§ **Saved entries**:
◆ ◆ ◆ ◆ ◆ ◆ ◆
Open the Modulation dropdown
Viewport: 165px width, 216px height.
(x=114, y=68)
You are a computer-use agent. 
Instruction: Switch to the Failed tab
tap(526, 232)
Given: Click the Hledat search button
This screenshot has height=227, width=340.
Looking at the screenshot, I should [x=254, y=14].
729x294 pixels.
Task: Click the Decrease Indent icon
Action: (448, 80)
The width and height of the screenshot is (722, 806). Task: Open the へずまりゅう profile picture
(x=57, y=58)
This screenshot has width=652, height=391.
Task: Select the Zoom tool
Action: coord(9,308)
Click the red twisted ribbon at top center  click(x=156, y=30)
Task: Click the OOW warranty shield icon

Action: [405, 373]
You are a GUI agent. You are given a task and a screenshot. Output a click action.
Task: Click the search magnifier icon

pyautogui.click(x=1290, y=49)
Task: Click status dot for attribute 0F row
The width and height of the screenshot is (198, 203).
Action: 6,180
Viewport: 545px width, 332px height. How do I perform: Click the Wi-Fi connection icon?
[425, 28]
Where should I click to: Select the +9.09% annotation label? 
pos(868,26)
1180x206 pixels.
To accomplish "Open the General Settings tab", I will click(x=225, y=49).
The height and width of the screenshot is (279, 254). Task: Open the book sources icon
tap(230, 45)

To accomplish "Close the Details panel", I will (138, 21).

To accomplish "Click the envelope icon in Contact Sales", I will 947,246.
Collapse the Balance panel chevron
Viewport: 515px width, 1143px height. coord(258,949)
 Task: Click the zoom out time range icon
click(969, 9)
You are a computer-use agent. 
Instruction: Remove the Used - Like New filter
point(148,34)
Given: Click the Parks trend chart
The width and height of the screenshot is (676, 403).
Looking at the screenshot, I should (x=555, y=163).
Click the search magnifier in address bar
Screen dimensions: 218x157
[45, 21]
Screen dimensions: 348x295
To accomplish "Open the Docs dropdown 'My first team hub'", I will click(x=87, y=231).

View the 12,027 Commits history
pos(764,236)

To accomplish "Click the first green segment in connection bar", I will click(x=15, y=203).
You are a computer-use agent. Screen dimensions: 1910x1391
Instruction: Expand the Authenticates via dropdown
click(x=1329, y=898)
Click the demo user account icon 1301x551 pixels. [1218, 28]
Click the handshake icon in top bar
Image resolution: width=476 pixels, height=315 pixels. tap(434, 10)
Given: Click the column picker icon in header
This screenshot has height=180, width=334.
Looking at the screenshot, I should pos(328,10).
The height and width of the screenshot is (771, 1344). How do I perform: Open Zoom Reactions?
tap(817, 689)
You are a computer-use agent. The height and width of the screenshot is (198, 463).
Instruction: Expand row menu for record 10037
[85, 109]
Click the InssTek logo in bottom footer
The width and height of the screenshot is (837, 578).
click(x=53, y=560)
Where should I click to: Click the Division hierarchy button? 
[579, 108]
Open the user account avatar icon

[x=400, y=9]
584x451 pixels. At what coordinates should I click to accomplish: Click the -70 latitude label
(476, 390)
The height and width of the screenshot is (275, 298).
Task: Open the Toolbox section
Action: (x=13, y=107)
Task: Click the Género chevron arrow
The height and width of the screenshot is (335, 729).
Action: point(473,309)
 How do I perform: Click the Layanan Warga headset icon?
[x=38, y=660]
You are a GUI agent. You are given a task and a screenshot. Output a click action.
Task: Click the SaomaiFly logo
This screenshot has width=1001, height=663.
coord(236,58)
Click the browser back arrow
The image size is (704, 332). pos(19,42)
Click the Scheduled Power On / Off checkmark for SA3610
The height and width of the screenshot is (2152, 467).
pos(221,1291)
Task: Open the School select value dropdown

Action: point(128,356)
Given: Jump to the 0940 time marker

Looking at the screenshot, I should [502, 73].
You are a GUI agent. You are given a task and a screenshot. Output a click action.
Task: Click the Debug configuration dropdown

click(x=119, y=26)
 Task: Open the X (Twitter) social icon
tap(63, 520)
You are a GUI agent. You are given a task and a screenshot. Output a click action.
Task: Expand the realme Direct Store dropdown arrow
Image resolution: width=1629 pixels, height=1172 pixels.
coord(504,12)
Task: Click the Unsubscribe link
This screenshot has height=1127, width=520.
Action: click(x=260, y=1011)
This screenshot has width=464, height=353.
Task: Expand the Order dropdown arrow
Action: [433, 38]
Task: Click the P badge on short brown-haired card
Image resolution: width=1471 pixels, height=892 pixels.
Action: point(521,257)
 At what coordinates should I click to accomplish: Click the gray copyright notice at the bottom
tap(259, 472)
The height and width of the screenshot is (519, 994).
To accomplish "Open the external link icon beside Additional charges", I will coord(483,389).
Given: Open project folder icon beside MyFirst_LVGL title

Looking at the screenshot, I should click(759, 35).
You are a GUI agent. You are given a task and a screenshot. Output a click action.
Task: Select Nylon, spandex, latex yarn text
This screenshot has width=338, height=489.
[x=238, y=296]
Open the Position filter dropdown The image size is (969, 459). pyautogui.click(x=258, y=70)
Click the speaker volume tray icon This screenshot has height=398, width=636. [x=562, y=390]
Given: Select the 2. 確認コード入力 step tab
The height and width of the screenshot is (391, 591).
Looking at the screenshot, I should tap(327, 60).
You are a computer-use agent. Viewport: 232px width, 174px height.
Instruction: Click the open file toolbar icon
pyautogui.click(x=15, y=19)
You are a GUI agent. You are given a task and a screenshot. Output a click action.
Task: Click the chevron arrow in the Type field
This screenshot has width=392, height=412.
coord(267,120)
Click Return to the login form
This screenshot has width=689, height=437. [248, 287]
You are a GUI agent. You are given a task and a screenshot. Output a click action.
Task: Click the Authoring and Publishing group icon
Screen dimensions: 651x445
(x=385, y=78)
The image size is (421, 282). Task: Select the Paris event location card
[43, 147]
◆ ◆ ◆ ◆ ◆ ◆ ◆
§ **About this exercise**:
Restate the data in full so that no line differs from the original.

§ **Solution to the problem**:
Open the Modulation dropdown
Viewport: 165px width, 216px height.
(x=114, y=68)
You are a computer-use agent. 
Instruction: Switch to the Failed tab
tap(526, 232)
Given: Click the Hledat search button
This screenshot has height=227, width=340.
Looking at the screenshot, I should [x=254, y=14].
729x294 pixels.
Task: Click the Decrease Indent icon
Action: (448, 80)
The width and height of the screenshot is (722, 806). Task: Open the へずまりゅう profile picture
(x=57, y=58)
This screenshot has width=652, height=391.
Task: Select the Zoom tool
Action: coord(9,308)
Click the red twisted ribbon at top center  click(x=156, y=30)
Task: Click the OOW warranty shield icon

Action: [405, 373]
You are a GUI agent. You are given a task and a screenshot. Output a click action.
Task: Click the search magnifier icon

pyautogui.click(x=1290, y=49)
Task: Click status dot for attribute 0F row
The width and height of the screenshot is (198, 203).
Action: 6,180
Viewport: 545px width, 332px height. How do I perform: Click the Wi-Fi connection icon?
[425, 28]
Where should I click to: Select the +9.09% annotation label? 
pos(868,26)
1180x206 pixels.
To accomplish "Open the General Settings tab", I will click(x=225, y=49).
The height and width of the screenshot is (279, 254). Task: Open the book sources icon
tap(230, 45)

To accomplish "Close the Details panel", I will (138, 21).

To accomplish "Click the envelope icon in Contact Sales", I will 947,246.
Collapse the Balance panel chevron
Viewport: 515px width, 1143px height. coord(258,949)
 Task: Click the zoom out time range icon
click(969, 9)
You are a computer-use agent. 
Instruction: Remove the Used - Like New filter
point(148,34)
Given: Click the Parks trend chart
The width and height of the screenshot is (676, 403).
Looking at the screenshot, I should (x=555, y=163).
Click the search magnifier in address bar
Screen dimensions: 218x157
[45, 21]
Screen dimensions: 348x295
To accomplish "Open the Docs dropdown 'My first team hub'", I will click(x=87, y=231).

View the 12,027 Commits history
pos(764,236)

To accomplish "Click the first green segment in connection bar", I will click(x=15, y=203).
You are a computer-use agent. Screen dimensions: 1910x1391
Instruction: Expand the Authenticates via dropdown
click(x=1329, y=898)
Click the demo user account icon 1301x551 pixels. [1218, 28]
Click the handshake icon in top bar
Image resolution: width=476 pixels, height=315 pixels. tap(434, 10)
Given: Click the column picker icon in header
This screenshot has height=180, width=334.
Looking at the screenshot, I should pos(328,10).
The height and width of the screenshot is (771, 1344). How do I perform: Open Zoom Reactions?
tap(817, 689)
You are a computer-use agent. The height and width of the screenshot is (198, 463).
Instruction: Expand row menu for record 10037
[85, 109]
Click the InssTek logo in bottom footer
The width and height of the screenshot is (837, 578).
click(x=53, y=560)
Where should I click to: Click the Division hierarchy button? 
[579, 108]
Open the user account avatar icon

[x=400, y=9]
584x451 pixels. At what coordinates should I click to accomplish: Click the -70 latitude label
(476, 390)
The height and width of the screenshot is (275, 298).
Task: Open the Toolbox section
Action: (x=13, y=107)
Task: Click the Género chevron arrow
The height and width of the screenshot is (335, 729).
Action: point(473,309)
 How do I perform: Click the Layanan Warga headset icon?
[x=38, y=660]
You are a GUI agent. You are given a task and a screenshot. Output a click action.
Task: Click the SaomaiFly logo
This screenshot has width=1001, height=663.
coord(236,58)
Click the browser back arrow
The image size is (704, 332). pos(19,42)
Click the Scheduled Power On / Off checkmark for SA3610
The height and width of the screenshot is (2152, 467).
pos(221,1291)
Task: Open the School select value dropdown

Action: point(128,356)
Given: Jump to the 0940 time marker

Looking at the screenshot, I should [502, 73].
You are a GUI agent. You are given a task and a screenshot. Output a click action.
Task: Click the Debug configuration dropdown

click(x=119, y=26)
 Task: Open the X (Twitter) social icon
tap(63, 520)
You are a GUI agent. You are given a task and a screenshot. Output a click action.
Task: Expand the realme Direct Store dropdown arrow
Image resolution: width=1629 pixels, height=1172 pixels.
coord(504,12)
Task: Click the Unsubscribe link
This screenshot has height=1127, width=520.
Action: click(x=260, y=1011)
This screenshot has width=464, height=353.
Task: Expand the Order dropdown arrow
Action: [433, 38]
Task: Click the P badge on short brown-haired card
Image resolution: width=1471 pixels, height=892 pixels.
Action: point(521,257)
 At what coordinates should I click to accomplish: Click the gray copyright notice at the bottom
tap(259, 472)
The height and width of the screenshot is (519, 994).
To accomplish "Open the external link icon beside Additional charges", I will coord(483,389).
Given: Open project folder icon beside MyFirst_LVGL title

Looking at the screenshot, I should click(759, 35).
You are a GUI agent. You are given a task and a screenshot. Output a click action.
Task: Select Nylon, spandex, latex yarn text
This screenshot has width=338, height=489.
[x=238, y=296]
Open the Position filter dropdown The image size is (969, 459). pyautogui.click(x=258, y=70)
Click the speaker volume tray icon This screenshot has height=398, width=636. [x=562, y=390]
Given: Select the 2. 確認コード入力 step tab
The height and width of the screenshot is (391, 591).
Looking at the screenshot, I should tap(327, 60).
You are a computer-use agent. Viewport: 232px width, 174px height.
Instruction: Click the open file toolbar icon
pyautogui.click(x=15, y=19)
You are a GUI agent. You are given a task and a screenshot. Output a click action.
Task: Click the chevron arrow in the Type field
This screenshot has width=392, height=412.
coord(267,120)
Click Return to the login form
This screenshot has width=689, height=437. [248, 287]
You are a GUI agent. You are given a task and a screenshot. Output a click action.
Task: Click the Authoring and Publishing group icon
Screen dimensions: 651x445
(x=385, y=78)
The image size is (421, 282). Task: Select the Paris event location card
[43, 147]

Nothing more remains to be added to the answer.